Flash responses of single cells. (A) Averaged responses of WT, Trα +/−, and Trα −/− cells; maximal amplitudes were 9, 13, and 13 pA, respectively. Flash monitor is shown by the Bottom trace. (B) The stimulus-response relation for flashes at 500 nm for WT (●), Trα +/− (gray symbols), and Trα −/− (○) cells in A. Some traces were omitted in A for clarity. WT and Trα +/− results were fit with (continuous lines): r/r_max = 1 − exp(−ki), where i was flash strength, k was ln(2)/i₀, and i₀ was the flash producing a half-maximal response. i₀ was 36 and 35 photons⋅μm⁻² for WT and Trα +/−, respectively.

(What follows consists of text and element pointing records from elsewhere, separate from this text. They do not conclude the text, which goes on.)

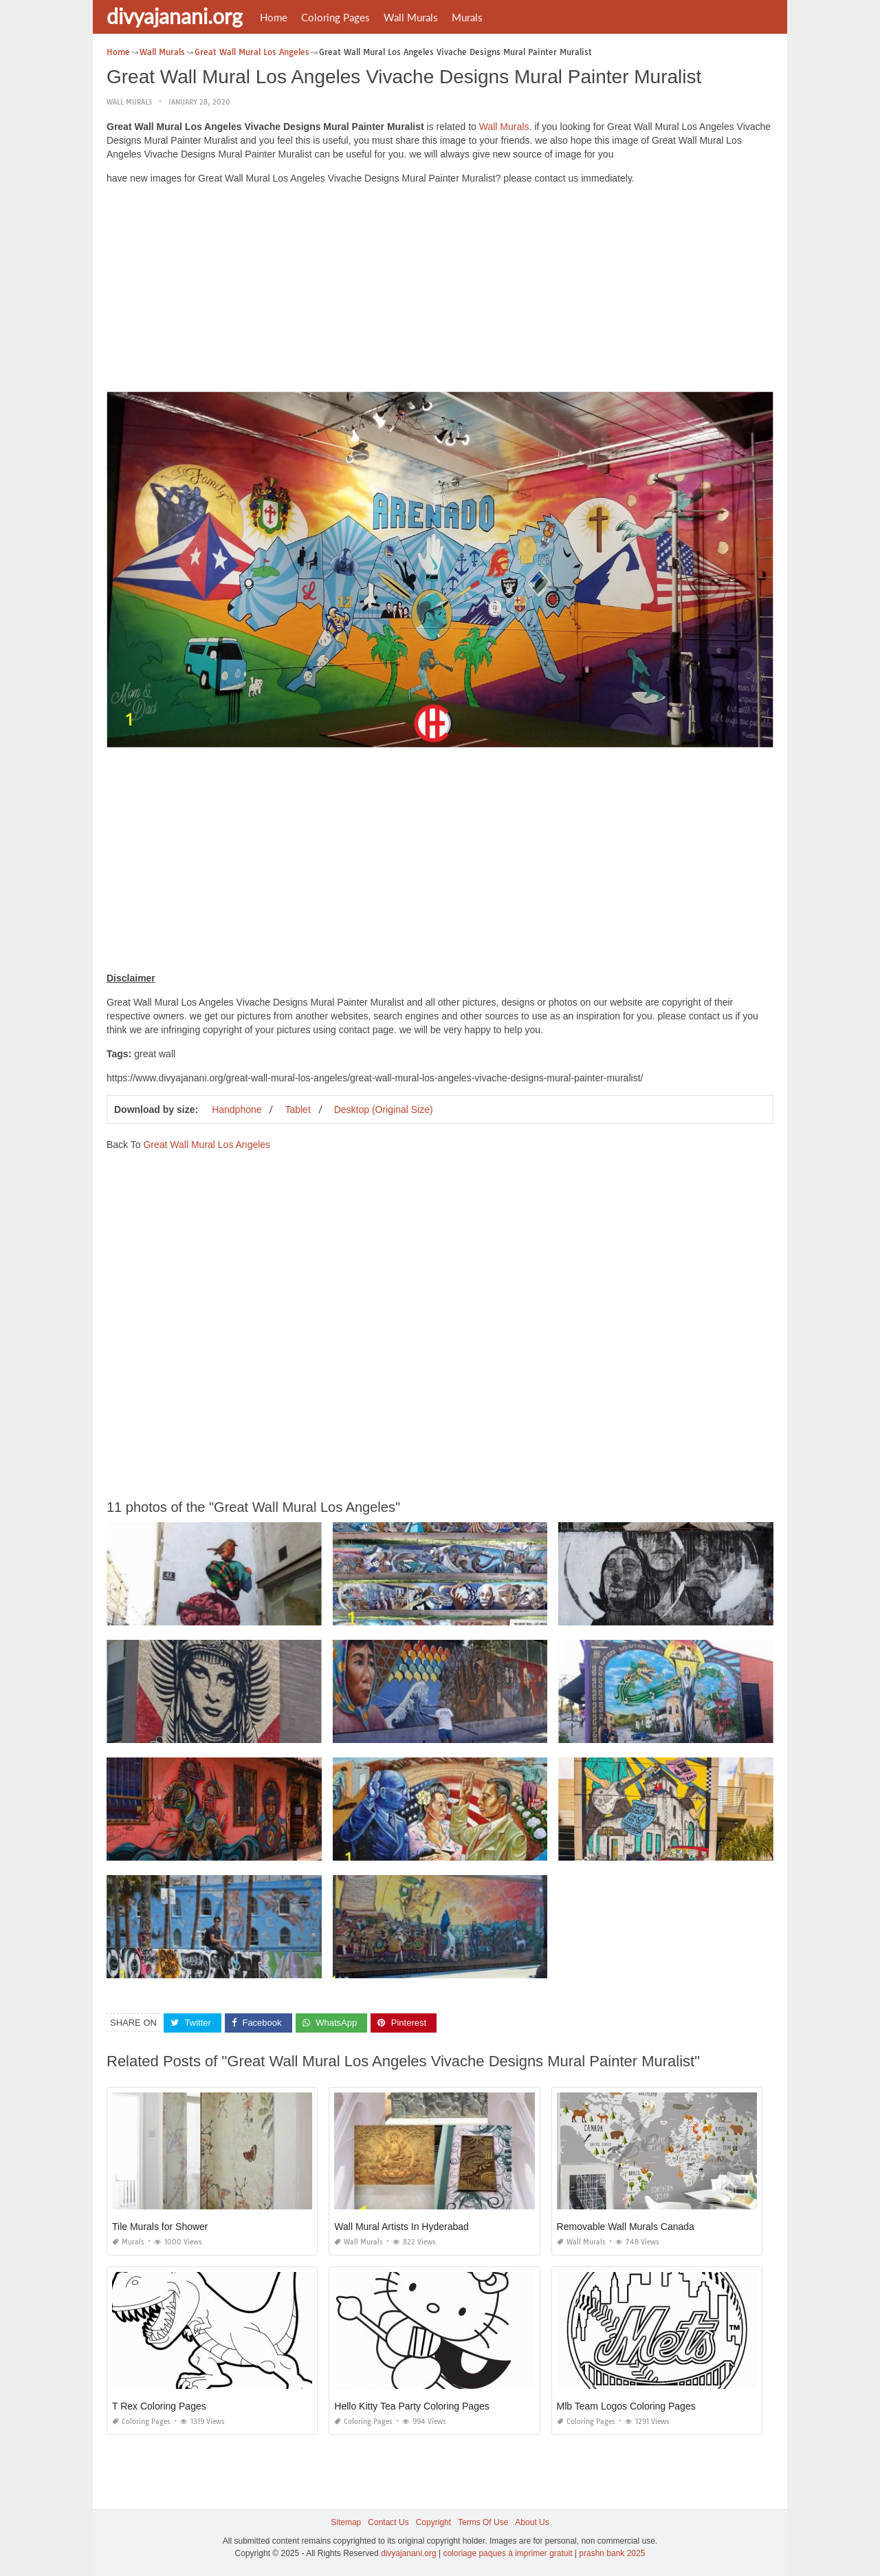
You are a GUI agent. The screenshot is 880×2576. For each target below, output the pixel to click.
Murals (467, 17)
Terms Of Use (483, 2522)
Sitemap (346, 2522)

Trα −/− results were fit with the Michaelis–Menten relation (broken line): r/r_max = i/(i+ i₀), where i₀ = 1,000 photons⋅μm⁻². (C) Recovery from response saturation. Saturation time (T_sat) was measured from midflash to 0.8 r_max on the falling phase of the saturated responses in A. A linear fit of T_sat to the natural logarithms of the flash intensities yielded the slopes: 0.186, 0.217, and 0.162 s for WT, Trα +/−, and Trα −/−, respectively. (D) Spectral sensitivities of four WT rods (●) and the responsive Trα −/− cell (○). The mean relative sensitivity and standard error at each wavelength were computed from the log S(λ) values. The fit of collected results with: S(λ) = {exp[70(0.88 − λ_max/λ)] + exp[28.5(0.924 − λ_max/λ)] + exp[−14.1(1.104 − λ_max/λ)] + 0.655}⁻¹ (thin black line; ref. 23), weighted by S(λ)⁻¹, yielded a λ_max of 503 nm. The difference spectrum of rhodopsin extracted from WT retinas had a maximum at 502 nm (thick gray line). (E) The spectral sensitivity from D on expanded axes. The two continuous lines show spectra predicted for pigments with maxima at 508 and 511 nm.